::: EXCERPT :::

News Summary for September 2022: Gambling, Crypto & Fintech

Fast Offshore brings you the top news from Gambling, Fintech, and Crypto in September 2022.

Filippino government to close gambling companies and deport workers.

The Filipino government has announced it will shut down 175 gambling companies and deport over 40,000 Chinese employees to crack down on illegalities in the online sector. An official from the Ministry of Justice made public the plan earlier this week, stating that the wide-ranging crackdown was brought on by “reports of murder, kidnapping, and other crimes committed by Chinese nationals against fellow Chinese nationals”. The country has been home to offshore gambling companies since 2016, mainly staffed by Chinese nationals living locally.

:::

▶ _WHAT YOU NEED TO DO_
Which subject areas does the September 2022 news summary say it covers? The data is separate material and has no connection to the September 2022 news summary.

::: INFORMATION PROVIDED :::

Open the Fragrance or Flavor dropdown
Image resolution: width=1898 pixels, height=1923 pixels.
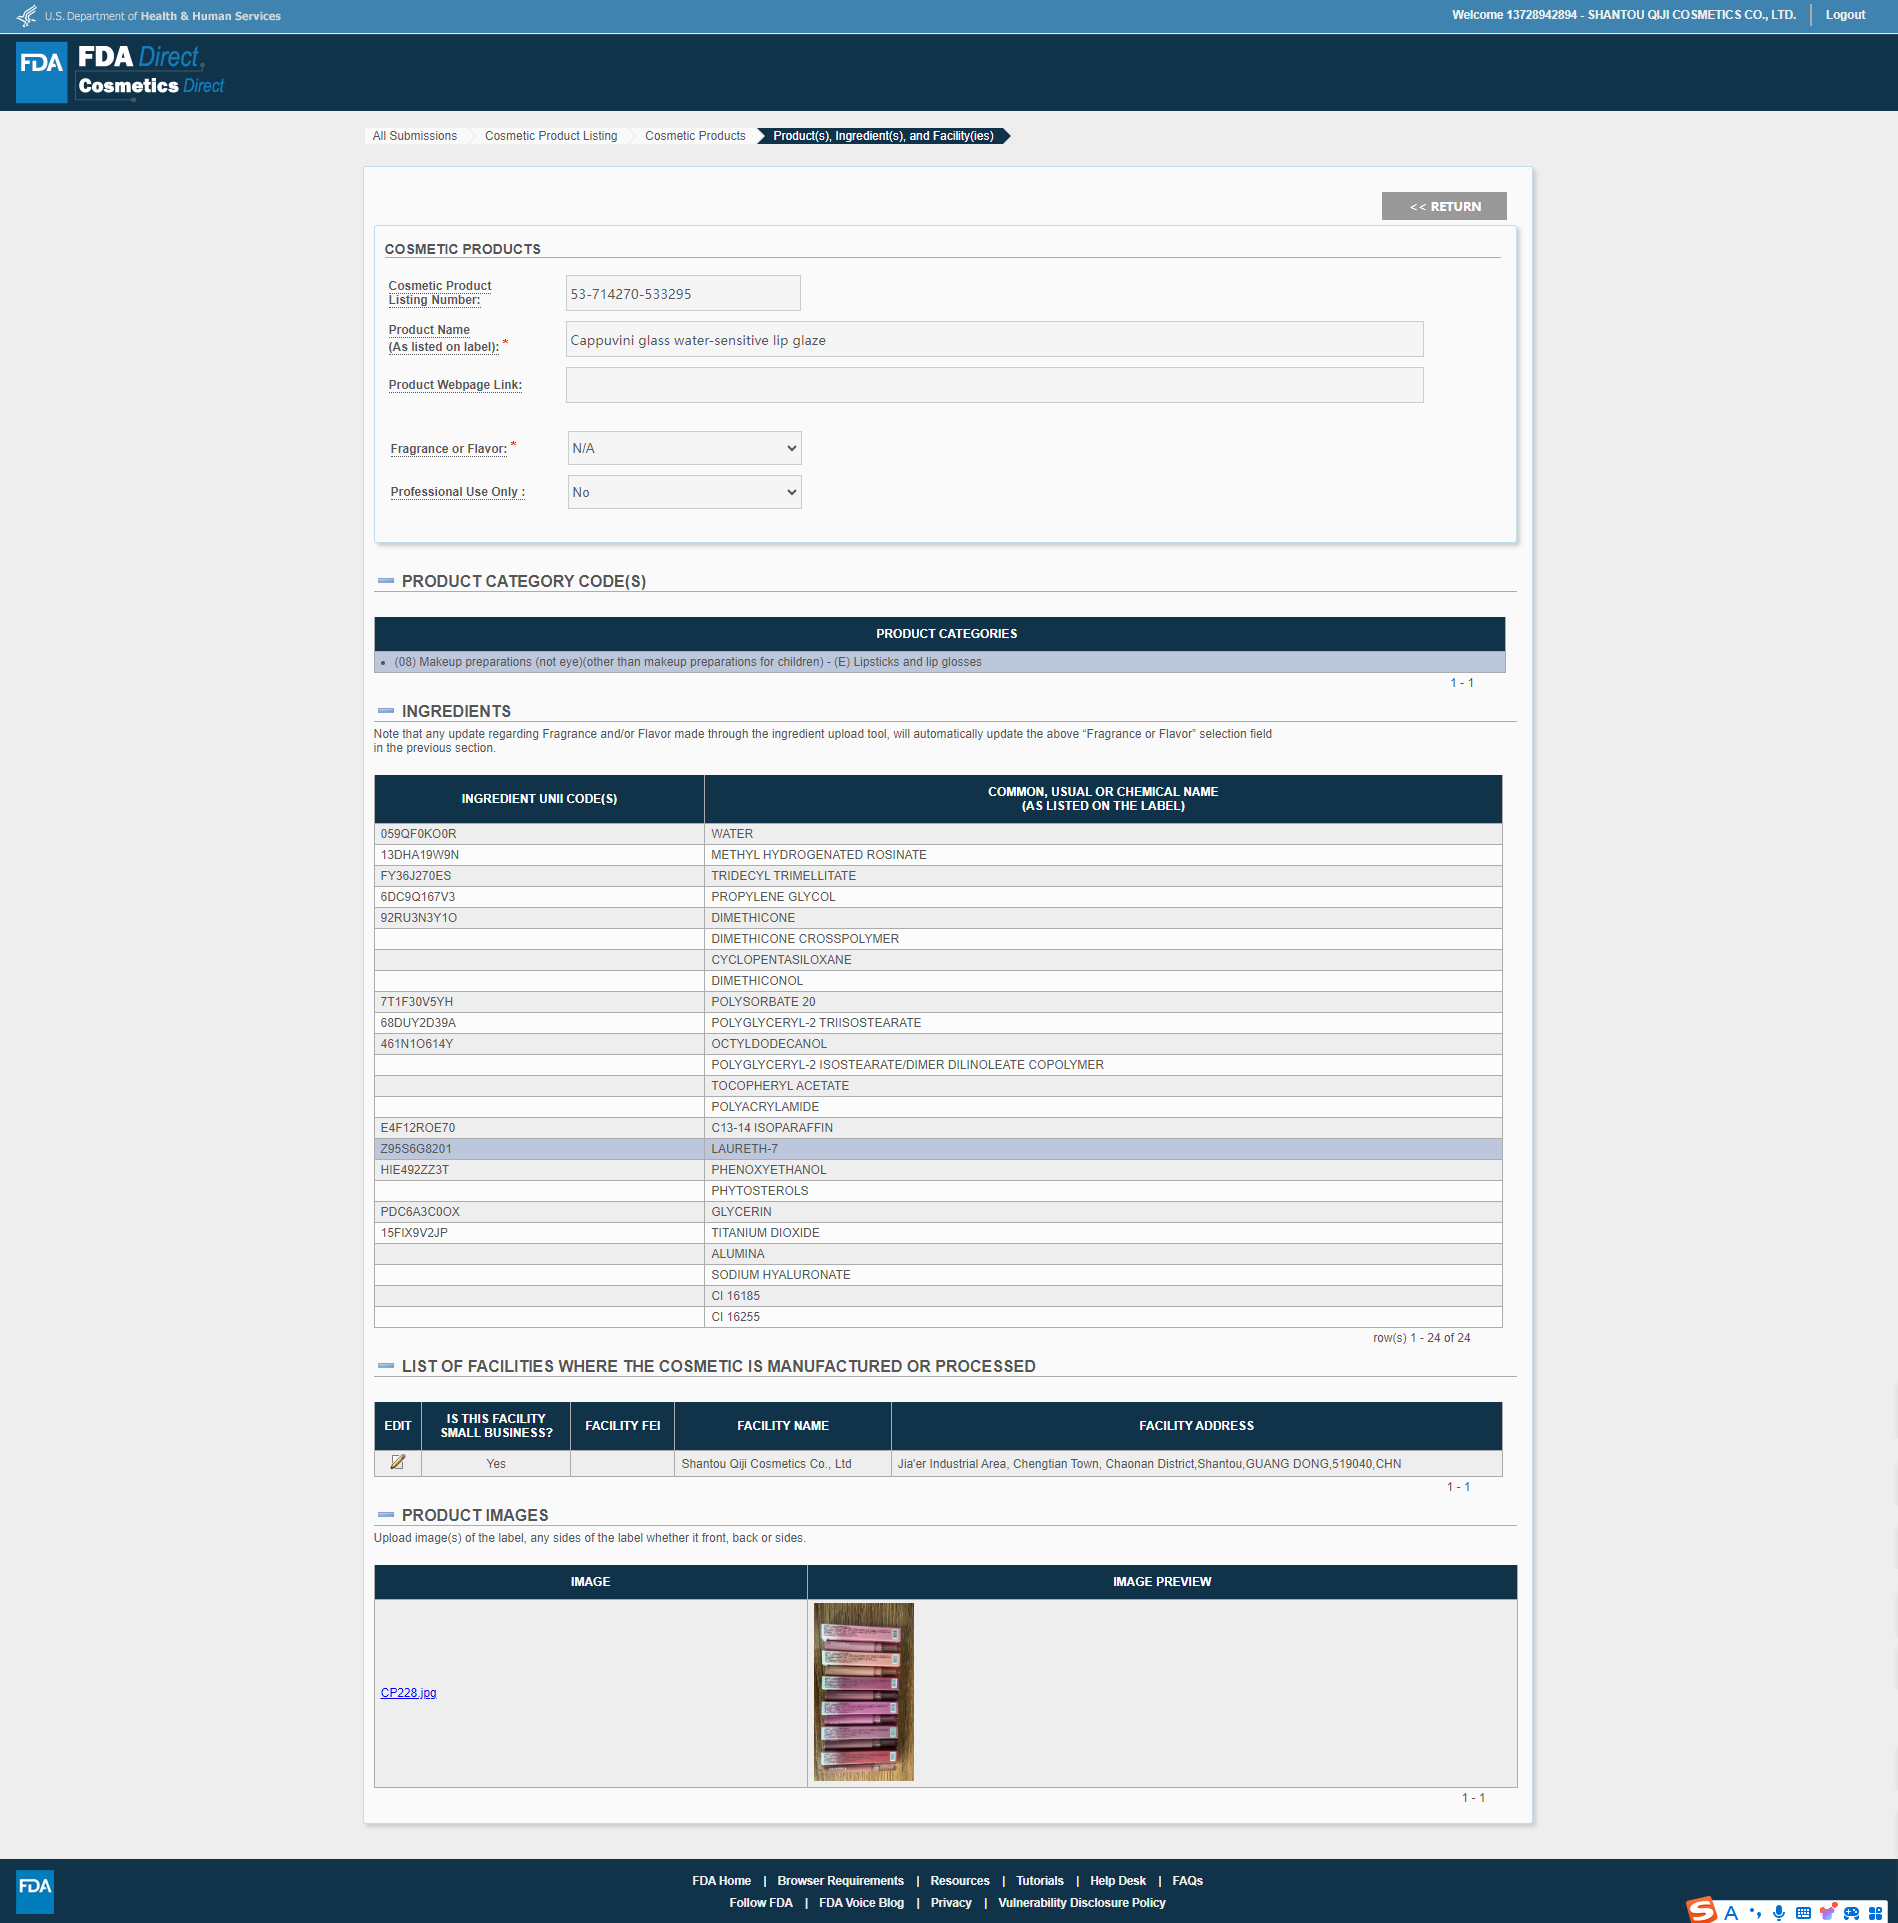point(684,448)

:::

▶ _SOLUTION TO THIS TASK_
Gambling, Crypto, and Fintech.